There's an issue on GitHub about rustup.sh - that it could detect installation by non-root user and switch to single-user installation mode automatically.

I think it's a good idea to install stuff locally - it's easier to manage and remove, users can have different installations, etc.

It could use $HOME/install or something similar as prefix if the user is not root, but there are several problems.

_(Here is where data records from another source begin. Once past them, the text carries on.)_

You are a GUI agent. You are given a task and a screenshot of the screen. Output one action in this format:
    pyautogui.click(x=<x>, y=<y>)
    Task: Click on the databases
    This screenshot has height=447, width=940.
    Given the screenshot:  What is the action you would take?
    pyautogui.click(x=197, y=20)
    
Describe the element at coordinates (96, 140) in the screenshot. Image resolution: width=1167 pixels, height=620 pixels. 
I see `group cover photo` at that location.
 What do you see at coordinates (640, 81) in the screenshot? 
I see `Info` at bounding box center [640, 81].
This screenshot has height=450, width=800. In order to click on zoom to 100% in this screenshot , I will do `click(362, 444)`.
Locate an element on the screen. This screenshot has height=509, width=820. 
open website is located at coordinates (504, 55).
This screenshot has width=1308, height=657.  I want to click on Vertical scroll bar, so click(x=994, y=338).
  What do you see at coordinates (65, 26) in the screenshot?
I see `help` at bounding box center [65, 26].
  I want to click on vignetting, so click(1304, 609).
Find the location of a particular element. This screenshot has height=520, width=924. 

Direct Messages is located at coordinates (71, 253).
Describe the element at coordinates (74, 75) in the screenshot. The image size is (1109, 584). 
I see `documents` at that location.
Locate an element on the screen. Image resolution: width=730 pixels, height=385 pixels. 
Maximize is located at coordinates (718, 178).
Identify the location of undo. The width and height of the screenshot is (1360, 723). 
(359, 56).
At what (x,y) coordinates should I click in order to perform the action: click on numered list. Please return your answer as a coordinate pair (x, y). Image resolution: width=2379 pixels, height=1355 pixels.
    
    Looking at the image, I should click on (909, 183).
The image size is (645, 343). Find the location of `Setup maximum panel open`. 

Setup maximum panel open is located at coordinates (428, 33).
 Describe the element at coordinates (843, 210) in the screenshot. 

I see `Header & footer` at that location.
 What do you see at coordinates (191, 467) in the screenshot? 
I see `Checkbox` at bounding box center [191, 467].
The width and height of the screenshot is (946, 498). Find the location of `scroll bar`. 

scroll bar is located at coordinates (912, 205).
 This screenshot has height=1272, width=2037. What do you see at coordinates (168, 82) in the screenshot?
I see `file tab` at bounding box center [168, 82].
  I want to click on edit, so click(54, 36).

If we are to install to user directory, we need to update user's environment. Meaning, we need at least to add $HOME/install/bin to $PATH and $HOME/install/lib to $LD_LIBRARY_PATH. There are several options on doing that:

  • We could update .profile, but it's not run in all situations, and order and set of startup files is heavily dependent on current login shell and other setup.
  • We could update .*rc file corresponding to current shell (e.g. .zshrc for ZSH), but this way set of shells is hand-picked and seems fragile.
  • We could ask the user to update the variables, but it would defeat the purpose of one-line installation. I'd like to not do anything manually.

I'm not sure what's the proper way of doing such kind of thing, as updating user's .rc files feels like an intrusion into user's settings.

Then, man simply doesn't work with off-system manual files. It can be pointed to manuals using command line option. Then we either:

  • Add an alias which would supply necessary options to man, so that something like userman rustc would work. Feels awkward.
  • Ignore the issue and tell users to point their man to installation directory if they want Rust manuals.

Maybe I miss another option?

What's your opinion on whether user installation should be implemented? What are your preferences on different options outlined above?

You should check multirust. It does per user install, it handles PATH/LD_LIBRARY_PATH for you, and let's you easily switch between nightly versions, and in the future it will let you switch between the stable, beta and nightly channels.

Thanks for suggestion.

However, the question is about rustup.sh as it’s a default installation method for new users.

Updating variables like LD_LIBRARY_PATH is entirely unnecessary. Check my run-rust script.

Essentially, what I do is:

  1. Install Rust in /home/install/rust-nightly

  2. Add a sym-link /home/install/rustrust-nightly

  3. Install run-rust somewhere and tell it where rust is (/home/install/rust)

  4. Add sym-links to run-rust in my local bin directory:

    ~/.local/bin$ ls -l rust* cargo
    lrwxrwxrwx. 1 dhardy dhardy 8 Dec  1 11:46 cargo -> run-rust
    lrwxrwxrwx. 1 dhardy dhardy 8 Dec  1 11:46 rustc -> run-rust
    lrwxrwxrwx. 1 dhardy dhardy 8 Dec  1 11:46 rustdoc -> run-rust
    lrwxrwxrwx. 1 dhardy dhardy 8 Dec  1 11:46 rust-lldb -> run-rust

It is an option.

However, there still should be a local user directory addded to $PATH. If we're going to modify $PATH, we might as well just modify $LD_LIBRARY_PATH.